We can finetune the VLN agent on pre-trained models.

python main.py --dataset [DATASET] --img_feat_dir [IMG_DIR] --model [MODEL] --resume_from [PRETRAINED_MODEL] --resume [RESUME_OPTION]
  • PRETRAINED_MODEL specified the pre-trained model;
  • RESUME_OPTION specifies the checkpoint
    • latest: the most recent ckpt;
    • TC_best: the ckpt with the best TC score on dev set;
    • SPD_best: the ckpt with the best SPD score on dev set.

Evaluate outdoor VLN performance

We can evaluate the agent's navigation performance on the test set and dev set with the following command:

python main.py --test True --dataset [DATASET] --img_feat_dir [IMG_DIR] --model [MODEL] --resume_from [PRETRAINED_MODEL] --resume [RESUME_OPTION] --CLS [True/False] --DTW [True/False]

The pre-trained models for VLN Transformer, RCONCAT and GA can be downloaded from here. Please place them in checkpoints/.

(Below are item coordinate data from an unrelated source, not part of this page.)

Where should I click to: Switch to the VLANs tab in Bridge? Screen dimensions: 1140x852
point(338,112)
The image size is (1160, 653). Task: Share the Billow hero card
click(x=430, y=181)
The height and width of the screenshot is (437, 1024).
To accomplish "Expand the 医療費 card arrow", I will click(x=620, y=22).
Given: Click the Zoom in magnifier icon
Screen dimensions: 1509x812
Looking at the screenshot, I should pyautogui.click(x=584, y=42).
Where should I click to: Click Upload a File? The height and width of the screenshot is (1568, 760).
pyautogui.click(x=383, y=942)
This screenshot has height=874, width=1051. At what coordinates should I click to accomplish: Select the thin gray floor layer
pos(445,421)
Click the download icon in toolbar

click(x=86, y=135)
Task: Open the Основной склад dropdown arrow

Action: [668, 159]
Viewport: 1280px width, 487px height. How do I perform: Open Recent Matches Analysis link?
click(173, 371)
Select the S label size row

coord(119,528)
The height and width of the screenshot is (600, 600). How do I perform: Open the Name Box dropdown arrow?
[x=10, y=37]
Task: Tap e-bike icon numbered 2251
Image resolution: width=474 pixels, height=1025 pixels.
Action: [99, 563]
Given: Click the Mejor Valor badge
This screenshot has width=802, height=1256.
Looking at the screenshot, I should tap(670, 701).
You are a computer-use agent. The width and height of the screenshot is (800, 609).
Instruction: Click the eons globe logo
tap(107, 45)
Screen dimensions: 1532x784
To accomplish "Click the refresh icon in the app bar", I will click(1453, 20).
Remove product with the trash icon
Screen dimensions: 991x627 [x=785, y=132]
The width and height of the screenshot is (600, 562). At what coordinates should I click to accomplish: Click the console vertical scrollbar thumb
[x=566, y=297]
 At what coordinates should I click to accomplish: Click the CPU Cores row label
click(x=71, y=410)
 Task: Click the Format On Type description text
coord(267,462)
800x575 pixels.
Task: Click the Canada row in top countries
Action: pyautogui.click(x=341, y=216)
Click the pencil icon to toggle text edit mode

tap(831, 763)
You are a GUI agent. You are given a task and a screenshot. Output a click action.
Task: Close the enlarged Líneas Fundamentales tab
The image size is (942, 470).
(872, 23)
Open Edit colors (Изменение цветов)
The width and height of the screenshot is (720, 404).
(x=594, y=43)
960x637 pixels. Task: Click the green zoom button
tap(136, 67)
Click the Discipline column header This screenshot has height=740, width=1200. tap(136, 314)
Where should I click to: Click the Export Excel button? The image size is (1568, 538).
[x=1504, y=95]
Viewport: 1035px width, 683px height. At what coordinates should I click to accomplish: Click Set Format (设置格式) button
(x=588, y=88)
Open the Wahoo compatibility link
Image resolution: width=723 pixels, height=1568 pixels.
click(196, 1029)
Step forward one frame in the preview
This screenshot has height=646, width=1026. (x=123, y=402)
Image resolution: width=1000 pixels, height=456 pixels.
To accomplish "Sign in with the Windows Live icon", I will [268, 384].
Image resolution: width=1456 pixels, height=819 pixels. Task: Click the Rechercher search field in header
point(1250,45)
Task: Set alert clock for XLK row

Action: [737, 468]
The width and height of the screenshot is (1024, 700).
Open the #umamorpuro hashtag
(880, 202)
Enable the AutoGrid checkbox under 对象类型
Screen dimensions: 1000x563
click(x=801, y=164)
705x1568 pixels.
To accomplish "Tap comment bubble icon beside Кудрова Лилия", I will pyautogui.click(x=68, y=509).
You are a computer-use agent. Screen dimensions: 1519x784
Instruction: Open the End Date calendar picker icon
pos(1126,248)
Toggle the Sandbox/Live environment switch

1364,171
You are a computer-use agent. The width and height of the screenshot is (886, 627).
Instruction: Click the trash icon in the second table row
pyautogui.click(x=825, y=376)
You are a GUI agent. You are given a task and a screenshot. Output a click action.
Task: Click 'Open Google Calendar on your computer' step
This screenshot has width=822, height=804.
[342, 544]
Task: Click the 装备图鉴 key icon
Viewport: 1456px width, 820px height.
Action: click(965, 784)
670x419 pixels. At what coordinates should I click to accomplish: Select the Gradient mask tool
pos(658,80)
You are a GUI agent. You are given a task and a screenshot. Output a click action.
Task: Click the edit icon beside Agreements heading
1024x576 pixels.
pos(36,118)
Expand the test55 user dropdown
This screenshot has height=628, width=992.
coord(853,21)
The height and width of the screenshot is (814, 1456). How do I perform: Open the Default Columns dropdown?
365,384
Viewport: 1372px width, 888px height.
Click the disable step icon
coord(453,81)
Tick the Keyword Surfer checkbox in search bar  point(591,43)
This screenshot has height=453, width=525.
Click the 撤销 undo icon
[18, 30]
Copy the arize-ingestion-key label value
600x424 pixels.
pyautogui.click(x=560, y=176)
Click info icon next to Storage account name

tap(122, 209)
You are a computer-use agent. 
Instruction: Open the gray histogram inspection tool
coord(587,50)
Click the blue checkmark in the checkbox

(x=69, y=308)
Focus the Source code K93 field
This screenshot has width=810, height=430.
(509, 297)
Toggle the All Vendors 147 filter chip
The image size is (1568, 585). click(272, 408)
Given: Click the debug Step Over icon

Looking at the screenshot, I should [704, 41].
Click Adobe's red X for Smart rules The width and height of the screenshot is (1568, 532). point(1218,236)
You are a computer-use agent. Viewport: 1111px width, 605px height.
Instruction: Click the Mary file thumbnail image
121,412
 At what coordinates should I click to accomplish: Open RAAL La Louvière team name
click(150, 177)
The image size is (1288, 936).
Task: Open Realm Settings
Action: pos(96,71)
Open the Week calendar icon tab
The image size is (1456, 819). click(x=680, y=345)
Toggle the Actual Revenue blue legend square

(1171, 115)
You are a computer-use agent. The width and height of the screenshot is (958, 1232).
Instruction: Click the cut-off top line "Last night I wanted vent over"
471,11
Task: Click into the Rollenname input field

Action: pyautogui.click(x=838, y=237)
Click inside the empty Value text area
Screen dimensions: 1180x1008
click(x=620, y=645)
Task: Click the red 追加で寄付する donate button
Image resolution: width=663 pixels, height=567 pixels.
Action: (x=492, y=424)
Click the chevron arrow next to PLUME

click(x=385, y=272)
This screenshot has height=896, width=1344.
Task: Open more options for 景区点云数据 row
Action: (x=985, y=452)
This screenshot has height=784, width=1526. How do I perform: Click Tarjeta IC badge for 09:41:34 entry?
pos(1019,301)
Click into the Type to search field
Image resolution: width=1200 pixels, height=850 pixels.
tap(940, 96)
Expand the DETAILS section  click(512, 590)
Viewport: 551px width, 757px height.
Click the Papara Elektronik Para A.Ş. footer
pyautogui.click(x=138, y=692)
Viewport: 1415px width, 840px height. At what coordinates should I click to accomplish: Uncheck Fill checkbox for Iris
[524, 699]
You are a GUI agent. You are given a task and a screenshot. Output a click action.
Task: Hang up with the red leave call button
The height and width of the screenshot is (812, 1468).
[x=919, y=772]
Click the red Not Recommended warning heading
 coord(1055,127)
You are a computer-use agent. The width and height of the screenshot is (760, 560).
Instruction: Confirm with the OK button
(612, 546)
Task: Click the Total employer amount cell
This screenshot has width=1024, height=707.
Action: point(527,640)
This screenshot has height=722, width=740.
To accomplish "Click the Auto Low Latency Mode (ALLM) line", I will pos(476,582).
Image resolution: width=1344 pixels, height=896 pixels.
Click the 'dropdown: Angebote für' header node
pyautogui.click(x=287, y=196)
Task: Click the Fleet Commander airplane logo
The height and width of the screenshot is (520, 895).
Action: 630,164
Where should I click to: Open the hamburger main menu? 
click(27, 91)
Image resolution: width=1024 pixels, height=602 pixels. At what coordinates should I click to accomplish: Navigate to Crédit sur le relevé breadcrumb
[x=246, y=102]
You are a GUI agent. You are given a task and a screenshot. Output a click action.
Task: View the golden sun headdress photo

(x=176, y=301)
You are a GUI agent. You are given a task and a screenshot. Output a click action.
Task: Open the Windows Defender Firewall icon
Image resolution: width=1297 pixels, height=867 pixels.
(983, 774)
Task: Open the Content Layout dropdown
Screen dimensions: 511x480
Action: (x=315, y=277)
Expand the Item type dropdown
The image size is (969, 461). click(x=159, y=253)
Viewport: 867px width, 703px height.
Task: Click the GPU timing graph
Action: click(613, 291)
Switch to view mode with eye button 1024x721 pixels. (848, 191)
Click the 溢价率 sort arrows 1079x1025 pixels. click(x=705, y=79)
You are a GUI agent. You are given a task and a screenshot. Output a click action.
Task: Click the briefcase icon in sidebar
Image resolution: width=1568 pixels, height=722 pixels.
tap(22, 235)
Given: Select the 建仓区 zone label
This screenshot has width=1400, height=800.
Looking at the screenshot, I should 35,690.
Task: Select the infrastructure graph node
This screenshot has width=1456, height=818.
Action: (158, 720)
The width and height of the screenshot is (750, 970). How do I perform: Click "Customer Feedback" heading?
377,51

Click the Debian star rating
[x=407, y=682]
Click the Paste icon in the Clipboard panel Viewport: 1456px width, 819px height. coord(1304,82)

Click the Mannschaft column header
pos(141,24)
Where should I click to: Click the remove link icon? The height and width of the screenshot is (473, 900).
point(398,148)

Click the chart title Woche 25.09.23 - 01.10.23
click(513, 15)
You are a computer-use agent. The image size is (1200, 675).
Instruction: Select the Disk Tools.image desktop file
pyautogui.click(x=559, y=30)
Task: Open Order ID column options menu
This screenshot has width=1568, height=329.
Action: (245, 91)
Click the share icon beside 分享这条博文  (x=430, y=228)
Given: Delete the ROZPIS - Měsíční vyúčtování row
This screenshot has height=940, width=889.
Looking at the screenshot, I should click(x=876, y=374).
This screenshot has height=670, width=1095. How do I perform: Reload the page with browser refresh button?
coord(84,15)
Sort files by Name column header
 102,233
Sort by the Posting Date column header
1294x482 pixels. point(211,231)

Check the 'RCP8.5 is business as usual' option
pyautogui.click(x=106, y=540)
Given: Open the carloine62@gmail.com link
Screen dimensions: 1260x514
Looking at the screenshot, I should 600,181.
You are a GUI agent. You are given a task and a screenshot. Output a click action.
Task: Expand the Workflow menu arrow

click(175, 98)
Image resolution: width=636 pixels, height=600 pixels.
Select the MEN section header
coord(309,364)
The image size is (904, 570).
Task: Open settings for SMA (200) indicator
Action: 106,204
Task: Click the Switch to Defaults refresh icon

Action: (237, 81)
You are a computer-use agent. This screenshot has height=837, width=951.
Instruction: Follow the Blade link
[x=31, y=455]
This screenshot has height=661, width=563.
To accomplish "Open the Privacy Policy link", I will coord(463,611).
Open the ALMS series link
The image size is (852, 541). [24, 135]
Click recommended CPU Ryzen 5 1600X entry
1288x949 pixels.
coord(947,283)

To reproduce the results in our paper, please use the following commands:

CUDA_VISIBLE_DEVICES="0" python main.py --test True --dataset 'touchdown' --img_feat_dir [IMG_DIR] --model 'rconcat' --resume_from [PRETRAINED_MODEL] --resume 'TC_best' --CLS True --DTW True
CUDA_VISIBLE_DEVICES="1" python main.py --test True --dataset 'touchdown' --img_feat_dir [IMG_DIR] --model 'ga' --resume_from [PRETRAINED_MODEL] --resume 'TC_best' --CLS True --DTW True
CUDA_VISIBLE_DEVICES="2" python main.py --test True --dataset 'touchdown' --img_feat_dir [IMG_DIR] --model 'vlntrans' --batch_size 30 --resume_from [PRETRAINED_MODEL] --resume 'TC_best' --CLS True --DTW True
  • PRETRAINED_MODEL specified the pre-trained model
    • vanilla: Navigation agent trained on touchdown dataset without pre-training on auxiliary datasets.
    • finetuned_manh50: Pre-trained on manh50 dataset, and finetuned on touchdown dataset.
    • finetuned_mask: Pre-trained on manh50_mask dataset, and finetuned on touchdown dataset.

Citing our work

@misc{zhu2020multimodal,
    title={Multimodal Text Style Transfer for Outdoor Vision-and-Language Navigation},
    author={Wanrong Zhu and Xin Wang and Tsu-Jui Fu and An Yan and Pradyumna Narayana and Kazoo Sone and Sugato Basu and William Yang Wang},
    year={2020},
    eprint={2007.00229},
    archivePrefix={arXiv},
    primaryClass={cs.CL}
}

Acknowledgements

The code and data can't be built without streetlearn, speaker_follower, touchdown, and Texar. We also thank @Jiannan Xiang for his contribution in reproducing the Touchdown task.